More often than not, budget cuts typically affect headcount or employee benefits, especially in the fourth quarter, says Stephan Scholl, CEO of benefits and human resource service provider Alight Solutions.
“There’s not one CEO I’ve talked to who isn’t looking at taking costs down across services,” he says, noting it’s been a stark pivot from earlier in the year when leaders were preoccupied with retaining talent.
“Corporate executives are really struggling with, how do we get to our end goals, which is to do more with less?” he says. “You’re starting to see more pressure on who are high performers and who are low performers.”
Spotify and Citigroup are among the more recent companies to announce deep job cuts as they pursue audacious financial goals.
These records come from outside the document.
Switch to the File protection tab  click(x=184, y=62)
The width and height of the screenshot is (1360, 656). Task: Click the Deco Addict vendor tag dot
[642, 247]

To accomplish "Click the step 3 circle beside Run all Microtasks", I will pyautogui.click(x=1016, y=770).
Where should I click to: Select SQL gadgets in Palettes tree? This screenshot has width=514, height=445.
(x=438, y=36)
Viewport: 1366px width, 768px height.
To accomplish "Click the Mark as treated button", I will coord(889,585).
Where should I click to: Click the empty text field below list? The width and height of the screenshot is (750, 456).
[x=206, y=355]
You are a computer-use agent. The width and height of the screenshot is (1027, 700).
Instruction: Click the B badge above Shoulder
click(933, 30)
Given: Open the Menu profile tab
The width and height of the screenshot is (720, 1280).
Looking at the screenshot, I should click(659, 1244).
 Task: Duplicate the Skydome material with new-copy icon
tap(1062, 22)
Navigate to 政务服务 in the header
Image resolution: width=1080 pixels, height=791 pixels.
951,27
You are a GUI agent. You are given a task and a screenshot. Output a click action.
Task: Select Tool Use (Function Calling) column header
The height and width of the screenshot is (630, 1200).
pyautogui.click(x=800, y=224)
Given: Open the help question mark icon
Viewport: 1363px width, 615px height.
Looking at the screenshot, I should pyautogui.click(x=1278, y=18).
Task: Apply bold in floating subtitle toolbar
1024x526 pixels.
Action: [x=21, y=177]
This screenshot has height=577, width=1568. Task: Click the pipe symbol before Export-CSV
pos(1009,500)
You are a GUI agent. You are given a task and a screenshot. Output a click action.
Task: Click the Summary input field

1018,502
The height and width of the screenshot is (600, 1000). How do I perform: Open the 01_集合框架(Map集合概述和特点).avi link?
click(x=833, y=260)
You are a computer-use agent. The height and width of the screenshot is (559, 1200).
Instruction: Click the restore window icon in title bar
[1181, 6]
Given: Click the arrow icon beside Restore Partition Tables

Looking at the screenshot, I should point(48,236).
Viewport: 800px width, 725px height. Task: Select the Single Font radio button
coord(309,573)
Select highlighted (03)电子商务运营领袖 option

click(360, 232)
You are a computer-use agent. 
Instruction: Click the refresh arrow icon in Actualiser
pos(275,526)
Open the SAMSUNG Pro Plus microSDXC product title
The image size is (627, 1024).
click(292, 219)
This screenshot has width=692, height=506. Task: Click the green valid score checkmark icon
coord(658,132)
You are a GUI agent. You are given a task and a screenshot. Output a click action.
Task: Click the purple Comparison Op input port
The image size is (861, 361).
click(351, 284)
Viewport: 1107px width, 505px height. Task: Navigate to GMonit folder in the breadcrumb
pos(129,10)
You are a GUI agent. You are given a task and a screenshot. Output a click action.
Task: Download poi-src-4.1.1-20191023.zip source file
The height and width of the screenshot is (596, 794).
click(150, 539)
Both companies say their workforces have become bloated and redundant. But mass layoffs should be considered a last-resort tool for companies in dire straits, says Korn Ferry senior partner Tom McMullen, who co-leads the firm’s performance management practice.
A clandestine option that avoids the fanfare and widespread hit to company morale and employer branding is through performance reviews. Michael Schrage, a research fellow at the MIT Sloan School of Management’s initiative on the digital economy, says more organizations are looking at how to systematically identify underperforming employees and put them on performance improvement plans.
McMullen says using performance reviews to prune talent isn’t particularly expedient if a company wants to shrink costs quickly, however. Employees on a performance improvement plan typically receive a one- to three-month timeline to meet expectations. And while some workers will take it as a sign their time at the company may have run its course, others will continue to do enough to get by while the company invests time and money in their development, he says.
That may be why Block CEO Jack Dorsey laid out a plan in November to get rid of annual reviews and improvement plans in favor of constant evaluations and feedback throughout the year. The idea behind the change is that it allows the company, which consists of Square, CashApp, and Tidal, to pinpoint and fire employees who don’t meet expectations.
A few weeks prior to the change, Dorsey told staff he would cut roughly 10% of the company’s headcount. On Wednesday, he told staff the company would undergo significant layoffs.
Last year, Google followed a similar playbook, toughening its performance review system while asking managers to identify 6% of employees, or 10,000 people, whom they considered low performers. Two months later, CEO Sundar Pichai announced the company would cut about 12,000 jobs, noting that the company hired too many people to fuel growth that didn’t come.
Scholl says a perfect storm of low unemployment, the impact of the Great Resignation, and changes in people’s relationship with work have created push-pull tension of workers holding on to their jobs and employers clamoring for efficiencies. As a result, there’s pressure for leaders to double down on only retaining top performers.
It’s a strategy shared by Jack Welch, the former CEO of General Electric, who wrote in his 2001 book What I Learned Leading a Great Company and Great People, that every company has a bottom 10% of employees who don’t help efficiency and productivity and should be fired.
“If you start to treat your high performers better than your low performers, that’s a good way to guarantee natural attrition,” Scholl says.